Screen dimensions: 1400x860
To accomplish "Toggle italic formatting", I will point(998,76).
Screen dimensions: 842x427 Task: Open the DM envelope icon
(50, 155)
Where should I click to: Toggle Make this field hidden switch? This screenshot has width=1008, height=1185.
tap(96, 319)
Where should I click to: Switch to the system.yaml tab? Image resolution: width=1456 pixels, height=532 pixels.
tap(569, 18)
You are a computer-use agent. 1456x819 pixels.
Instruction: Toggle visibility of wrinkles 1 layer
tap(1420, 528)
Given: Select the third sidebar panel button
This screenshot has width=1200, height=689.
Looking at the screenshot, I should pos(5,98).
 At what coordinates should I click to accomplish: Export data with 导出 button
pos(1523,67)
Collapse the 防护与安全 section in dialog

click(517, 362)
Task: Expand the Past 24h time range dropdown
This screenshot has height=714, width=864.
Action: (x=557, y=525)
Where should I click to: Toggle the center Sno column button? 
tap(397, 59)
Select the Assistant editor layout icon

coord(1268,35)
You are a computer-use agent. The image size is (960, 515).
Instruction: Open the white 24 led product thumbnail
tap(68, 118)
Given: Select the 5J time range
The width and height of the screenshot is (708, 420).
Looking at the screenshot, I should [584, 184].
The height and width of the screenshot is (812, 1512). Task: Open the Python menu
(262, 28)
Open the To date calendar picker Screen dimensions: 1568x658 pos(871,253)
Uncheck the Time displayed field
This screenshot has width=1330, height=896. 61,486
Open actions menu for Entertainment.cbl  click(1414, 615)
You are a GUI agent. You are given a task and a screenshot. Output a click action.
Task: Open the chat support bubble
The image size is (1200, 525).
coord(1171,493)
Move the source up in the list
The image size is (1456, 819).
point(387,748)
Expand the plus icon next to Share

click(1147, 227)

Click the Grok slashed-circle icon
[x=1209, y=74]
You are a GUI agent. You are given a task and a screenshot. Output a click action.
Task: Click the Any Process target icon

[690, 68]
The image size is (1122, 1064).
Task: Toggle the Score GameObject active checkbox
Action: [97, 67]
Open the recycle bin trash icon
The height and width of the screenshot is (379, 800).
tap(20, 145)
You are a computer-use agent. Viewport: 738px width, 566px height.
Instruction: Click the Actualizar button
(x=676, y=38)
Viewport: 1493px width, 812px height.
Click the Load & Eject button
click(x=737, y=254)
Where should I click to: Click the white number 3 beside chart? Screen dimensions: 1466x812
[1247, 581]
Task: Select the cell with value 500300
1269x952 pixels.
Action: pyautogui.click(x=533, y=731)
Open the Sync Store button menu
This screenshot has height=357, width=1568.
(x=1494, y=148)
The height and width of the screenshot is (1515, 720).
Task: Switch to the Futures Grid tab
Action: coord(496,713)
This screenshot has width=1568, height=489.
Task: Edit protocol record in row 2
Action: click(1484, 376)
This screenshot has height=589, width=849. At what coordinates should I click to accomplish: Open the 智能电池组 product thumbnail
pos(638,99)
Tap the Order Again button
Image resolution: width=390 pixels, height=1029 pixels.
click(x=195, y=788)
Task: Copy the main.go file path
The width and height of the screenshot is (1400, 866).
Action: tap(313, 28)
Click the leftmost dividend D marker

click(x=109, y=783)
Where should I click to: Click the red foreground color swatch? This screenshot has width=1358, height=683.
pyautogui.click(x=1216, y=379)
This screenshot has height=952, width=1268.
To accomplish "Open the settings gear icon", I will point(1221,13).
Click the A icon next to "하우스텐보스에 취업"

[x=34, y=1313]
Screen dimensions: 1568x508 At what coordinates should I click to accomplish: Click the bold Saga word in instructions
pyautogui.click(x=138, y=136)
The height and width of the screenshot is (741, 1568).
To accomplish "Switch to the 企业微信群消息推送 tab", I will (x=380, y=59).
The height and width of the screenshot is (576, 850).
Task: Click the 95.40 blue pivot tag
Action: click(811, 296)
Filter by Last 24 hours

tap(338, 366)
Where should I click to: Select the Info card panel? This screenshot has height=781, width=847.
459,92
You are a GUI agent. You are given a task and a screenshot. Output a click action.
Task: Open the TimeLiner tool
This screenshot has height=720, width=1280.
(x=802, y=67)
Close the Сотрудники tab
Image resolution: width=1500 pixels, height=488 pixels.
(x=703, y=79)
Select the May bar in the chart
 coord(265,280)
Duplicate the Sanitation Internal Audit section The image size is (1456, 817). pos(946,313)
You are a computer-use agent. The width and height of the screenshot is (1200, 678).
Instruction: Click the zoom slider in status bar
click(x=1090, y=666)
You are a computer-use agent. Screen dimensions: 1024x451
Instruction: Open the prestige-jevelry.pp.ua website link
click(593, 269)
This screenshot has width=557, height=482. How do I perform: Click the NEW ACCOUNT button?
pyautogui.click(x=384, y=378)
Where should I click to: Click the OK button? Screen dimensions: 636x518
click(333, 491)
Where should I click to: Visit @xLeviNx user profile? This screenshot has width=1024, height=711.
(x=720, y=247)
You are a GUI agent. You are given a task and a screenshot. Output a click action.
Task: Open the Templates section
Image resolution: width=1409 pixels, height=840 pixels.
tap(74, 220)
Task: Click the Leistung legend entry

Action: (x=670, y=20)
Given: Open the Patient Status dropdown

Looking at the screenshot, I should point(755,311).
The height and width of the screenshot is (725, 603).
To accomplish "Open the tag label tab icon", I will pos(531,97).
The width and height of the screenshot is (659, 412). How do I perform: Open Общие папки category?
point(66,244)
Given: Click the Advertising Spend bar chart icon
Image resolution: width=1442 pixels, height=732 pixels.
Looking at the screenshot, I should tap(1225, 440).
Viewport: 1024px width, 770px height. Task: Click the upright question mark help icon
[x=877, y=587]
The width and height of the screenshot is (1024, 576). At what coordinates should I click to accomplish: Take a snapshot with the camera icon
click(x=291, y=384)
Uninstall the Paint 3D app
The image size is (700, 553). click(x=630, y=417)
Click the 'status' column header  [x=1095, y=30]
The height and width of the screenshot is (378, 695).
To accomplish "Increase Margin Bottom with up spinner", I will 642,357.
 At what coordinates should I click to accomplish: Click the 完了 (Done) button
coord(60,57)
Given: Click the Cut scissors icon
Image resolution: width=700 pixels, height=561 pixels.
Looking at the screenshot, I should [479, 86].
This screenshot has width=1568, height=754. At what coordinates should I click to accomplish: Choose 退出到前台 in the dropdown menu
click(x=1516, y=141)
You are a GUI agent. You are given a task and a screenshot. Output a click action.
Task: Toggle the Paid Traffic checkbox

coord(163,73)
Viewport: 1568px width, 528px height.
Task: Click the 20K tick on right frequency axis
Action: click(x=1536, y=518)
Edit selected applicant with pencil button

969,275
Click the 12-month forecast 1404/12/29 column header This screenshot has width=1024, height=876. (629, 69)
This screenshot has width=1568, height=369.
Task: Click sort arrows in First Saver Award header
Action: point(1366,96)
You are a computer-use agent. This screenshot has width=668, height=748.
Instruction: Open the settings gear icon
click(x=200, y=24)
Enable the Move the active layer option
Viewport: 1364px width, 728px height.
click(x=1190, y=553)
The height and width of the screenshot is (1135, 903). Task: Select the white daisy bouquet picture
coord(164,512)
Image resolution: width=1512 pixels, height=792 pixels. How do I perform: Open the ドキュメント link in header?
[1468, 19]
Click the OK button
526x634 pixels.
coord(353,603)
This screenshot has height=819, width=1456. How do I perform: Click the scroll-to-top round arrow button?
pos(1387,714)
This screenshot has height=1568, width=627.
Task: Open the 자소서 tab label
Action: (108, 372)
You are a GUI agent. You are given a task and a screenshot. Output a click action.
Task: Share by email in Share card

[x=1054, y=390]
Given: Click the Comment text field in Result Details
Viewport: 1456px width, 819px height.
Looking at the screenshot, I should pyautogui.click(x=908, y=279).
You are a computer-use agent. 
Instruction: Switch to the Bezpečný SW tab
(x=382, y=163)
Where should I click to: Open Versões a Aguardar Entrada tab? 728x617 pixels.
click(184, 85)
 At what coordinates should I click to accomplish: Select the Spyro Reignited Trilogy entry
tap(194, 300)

--

Rewrite the listing from the line with "Edit selected applicant with pencil button" up to and including the line with "coord(164,512)", replacing "pencil" with "pen" and keeping all else unchanged. Return only those lines.

Edit selected applicant with pen button

969,275
Click the 12-month forecast 1404/12/29 column header This screenshot has width=1024, height=876. (629, 69)
This screenshot has width=1568, height=369.
Task: Click sort arrows in First Saver Award header
Action: point(1366,96)
You are a computer-use agent. This screenshot has width=668, height=748.
Instruction: Open the settings gear icon
click(x=200, y=24)
Enable the Move the active layer option
Viewport: 1364px width, 728px height.
click(x=1190, y=553)
The height and width of the screenshot is (1135, 903). Task: Select the white daisy bouquet picture
coord(164,512)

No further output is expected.